On a appris aux Américains à l'école primaire que les premières colonies à Roanoke avaient échoué; les colons disparurent, ne laissant derrière eux que ce message cryptique "Partis pour Croatan". Des récits ultérieurs d'"indiens-aux-yeux-gris" furent classés "légendes". Les textes laissent supposer que ce qui se passa véritablement, c'est que les indiens massacrèrent les colons sans défense. Pourtant Croatan n'était pas un espèce d'Eldorado, mais le nom d'une tribu voisine d'indiens amicaux. Apparemment la colonie fut simplement déplacée de la côte vers le Grand Marécage Lugubre, et absorbée par la tribu. Les indiens-aux-yeux-gris étaient réels - ils sont toujours là et ils s'appellent toujours les Croatans.
Deuxième citation où l'on perçoit un possible parallèle avec Richard Dorsay. Il suffit juste de reconsidérer les misères de la servitude de l'époque et de les remettre au goût du jour (l'impasse de la consommation par exemple, à laquelle Dorsay et le discours de la vidéo apportent leurs propres réponses.)
Ainsi - la toute première colonie du Nouveau Monde choisit de renoncer à son contrat avec Prospero (Dee/Raleigh/l'Empire) et de suivre Caliban chez L'Homme Sauvage. Ils ont déserté. Ils devinrent "Indiens", "s'indigènèrent", ils préfèrèrent le chaos aux effroyables misères de la servitude, aux ploutocrates et intellectuels de Londres.
Troisième citation où il est clairement signifié que la recherche mystique réelle nord-américaine est clairement indienne. La référence à "l'état de nature" est la véritable expérience des colons qui savaient ne pouvoir reproduire la vieille Europe (il faudrait relire Thoreau.)
Les démocrates radicaux du Massachusetts (les descendants spirituels des Protestants radicaux), qui organisèrent la Partie de Thé, et crurent réellement que les gouvernements pourraient être abolis (toute la région de Berkshire se déclara dans un "état de Nature" !), se déguisèrent en "Mohawks". De cette façon, les colonisateurs, qui se trouvèrent soudain marginalisés vis à vis de la mère patrie, adoptèrent le rôle des indiens marginaux, cherchant ainsi (dans un sens) à acquérir leur pouvoir occulte, leur rayonnement mythique.
Ainsi un simple fait divers (je vous renvoie aux posts de l'hiver dernier) doublé d'un message vidéo (voir juin et juillet) signifie plus qu'il ne laisse entendre.
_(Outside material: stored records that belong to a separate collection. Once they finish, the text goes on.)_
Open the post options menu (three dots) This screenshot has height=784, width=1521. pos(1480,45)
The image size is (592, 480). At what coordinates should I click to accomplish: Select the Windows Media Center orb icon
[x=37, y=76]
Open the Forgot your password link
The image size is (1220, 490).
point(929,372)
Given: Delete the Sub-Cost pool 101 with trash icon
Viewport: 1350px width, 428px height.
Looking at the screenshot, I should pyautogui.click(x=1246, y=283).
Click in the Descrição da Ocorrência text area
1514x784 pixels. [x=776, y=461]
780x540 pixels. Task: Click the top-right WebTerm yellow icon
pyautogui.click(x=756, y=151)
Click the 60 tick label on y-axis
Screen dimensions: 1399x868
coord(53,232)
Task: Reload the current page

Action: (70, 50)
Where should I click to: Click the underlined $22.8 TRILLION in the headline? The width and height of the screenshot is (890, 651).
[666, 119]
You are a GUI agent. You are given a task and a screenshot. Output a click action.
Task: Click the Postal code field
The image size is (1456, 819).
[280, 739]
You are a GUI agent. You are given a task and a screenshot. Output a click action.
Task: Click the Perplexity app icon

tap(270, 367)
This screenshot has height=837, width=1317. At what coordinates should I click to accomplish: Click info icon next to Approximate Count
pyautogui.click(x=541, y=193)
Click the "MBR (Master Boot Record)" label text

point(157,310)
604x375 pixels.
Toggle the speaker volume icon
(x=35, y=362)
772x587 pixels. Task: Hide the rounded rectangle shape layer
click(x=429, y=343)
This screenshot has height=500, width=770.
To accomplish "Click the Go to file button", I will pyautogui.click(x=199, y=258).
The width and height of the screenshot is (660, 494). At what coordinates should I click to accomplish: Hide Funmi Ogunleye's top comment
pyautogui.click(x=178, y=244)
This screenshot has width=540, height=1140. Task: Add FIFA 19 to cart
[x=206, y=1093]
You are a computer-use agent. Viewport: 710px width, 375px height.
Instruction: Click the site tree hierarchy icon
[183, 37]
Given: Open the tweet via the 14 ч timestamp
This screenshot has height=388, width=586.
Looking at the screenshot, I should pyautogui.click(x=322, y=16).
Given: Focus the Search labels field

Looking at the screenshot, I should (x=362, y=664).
L'écrivain Bruce Sterling ne s'était pas trompé, qui interpella son collègue William Gibson en décembre de l'année dernière. Si le chemin aller, c'est-à-dire celui qui mène à la TAZ, de la TAZ à Gibson, de Gibson à Dorsay, puis enfin de Dorsay à la Vidéo ne fait pas de doute du point de vue pratique et théorique, le chemin retour est à la fois plus complexe et moins lourd de sens (je m'expliquerai la prochaine fois.)